Lesen Sie auf der nächsten Seite, was eine solche Orgel kostet.

Die Königin der Instrumente hat ihren Preis, gerade wenn sie von Spezialisten in Deutschland gefertigt wird. „Ohne unsere Mitarbeiter wären wir nichts“, sagt Klais. Seine Orgeln kosten zwischen 60.000 und drei Millionen Euro. Jedes Jahr bauen sie drei bis vier neue, was etwa 60 Prozent des Auftragsvolumens ausmacht. Der Rest sind Restaurierungen, Wartung und Pflege. Viel entscheidender sind jedoch zwei andere Prozentzahlen: „Früher waren 80 Prozent einer Orgel Materialkosten und 20 Prozent Lohnkosten. Heute ist es umgekehrt.“ Das macht das Nischengeschäft Orgelbau nicht einfacher. Klais würde sich auch nicht als erfolgreich bezeichnen: „Ich fahre keinen Porsche.
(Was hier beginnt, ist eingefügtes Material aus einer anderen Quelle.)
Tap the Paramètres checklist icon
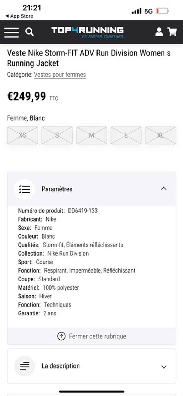This screenshot has height=396, width=183. click(x=24, y=189)
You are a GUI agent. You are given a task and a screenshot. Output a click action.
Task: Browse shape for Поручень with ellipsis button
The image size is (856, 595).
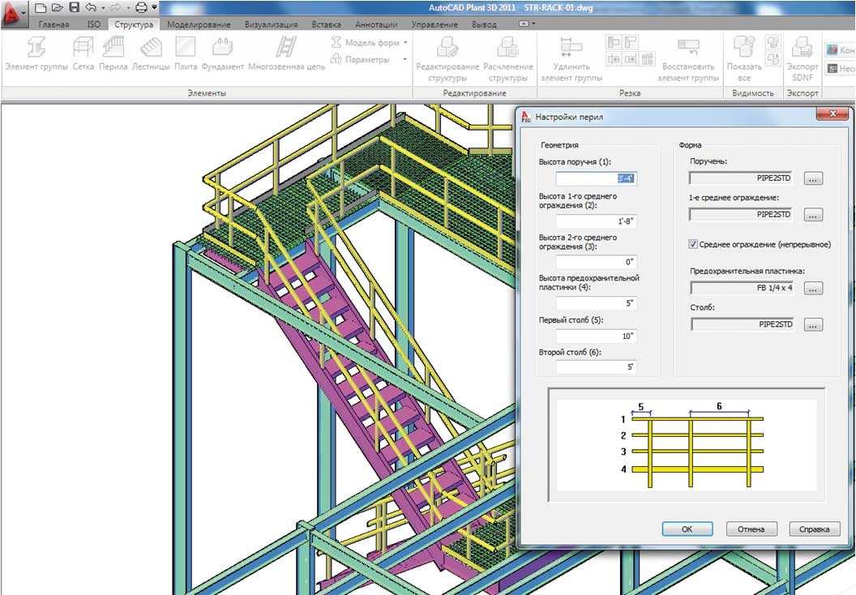pyautogui.click(x=814, y=178)
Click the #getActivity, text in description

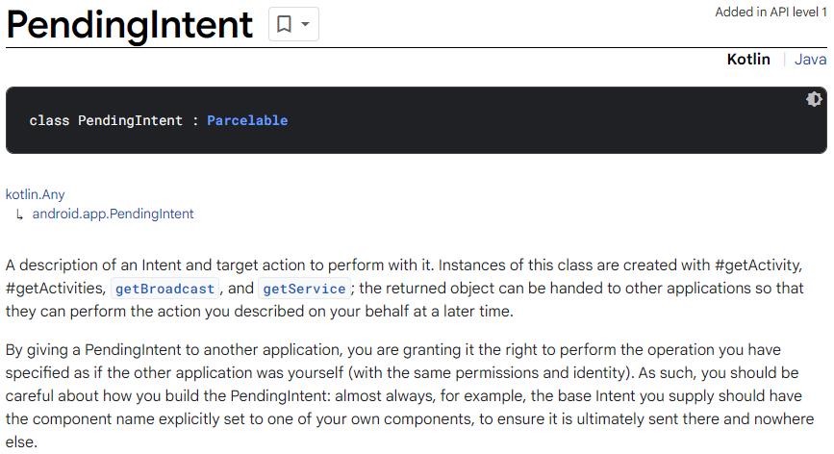[x=758, y=265]
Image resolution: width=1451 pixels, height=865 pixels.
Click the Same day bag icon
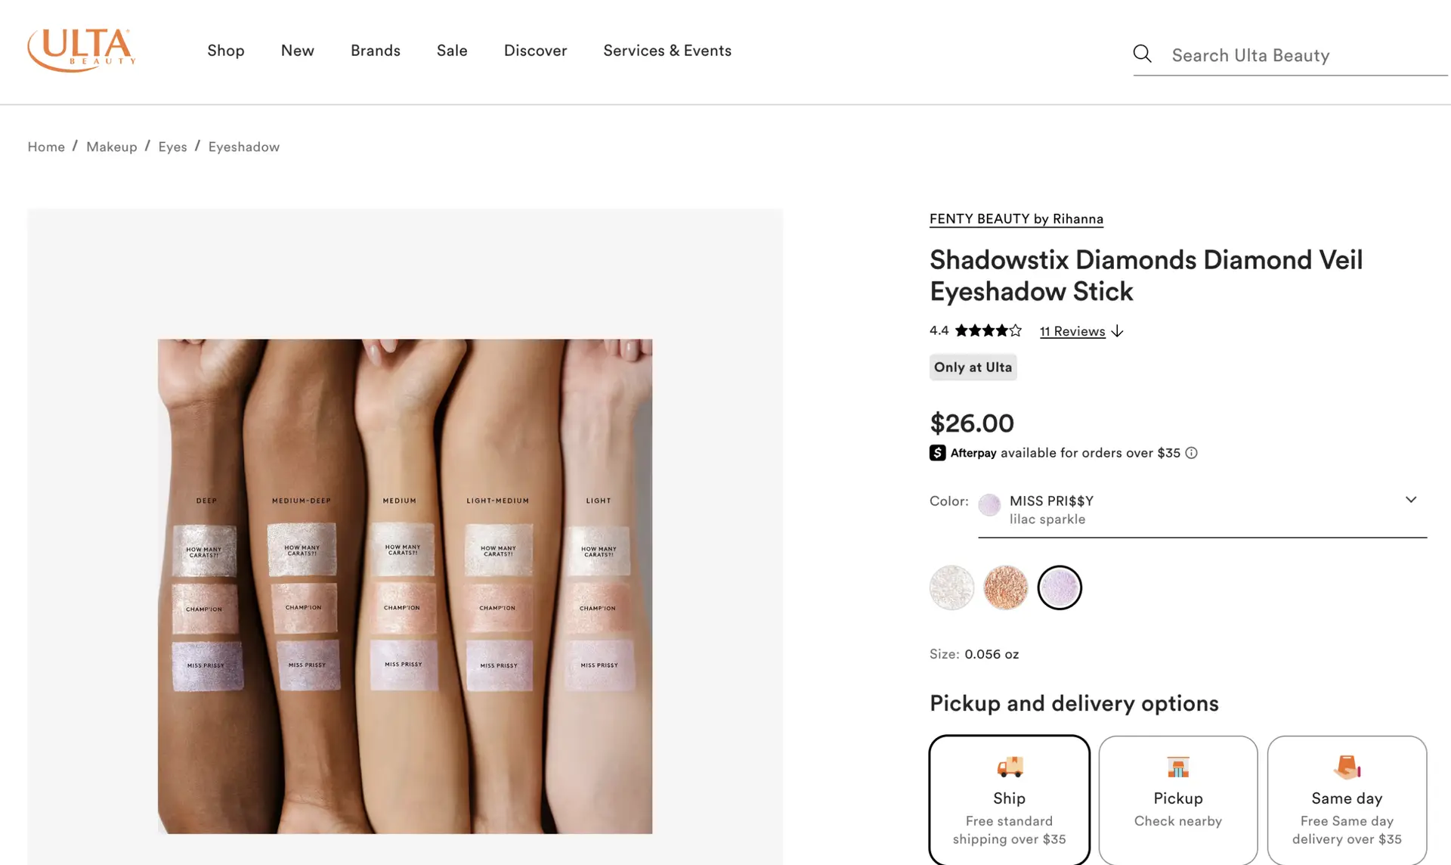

Erfolg hieße doch, dass uns die Leute anrufen und direkt beauftragen, oder?“ Er kämpft um jeden Auftrag. Jede verlorene Ausschreibung, jeder nicht gewonnene Wettbewerb schmerzt. Manchmal wünscht er sich, alles wäre ein bisschen unkomplizierter. „Aber dann würde ich mich vielleicht langweilen.“ Statt sich zu langweilen, reist er um die Welt, fliegt nach London, in den Oman, nach Caracas. Er spricht Englisch und Französisch fließend, versteht auch Spanisch, hat eine offene, herzliche und sehr diplomatische Art. Das ist wichtig, denn die Hälfte des Jahres ist er unterwegs.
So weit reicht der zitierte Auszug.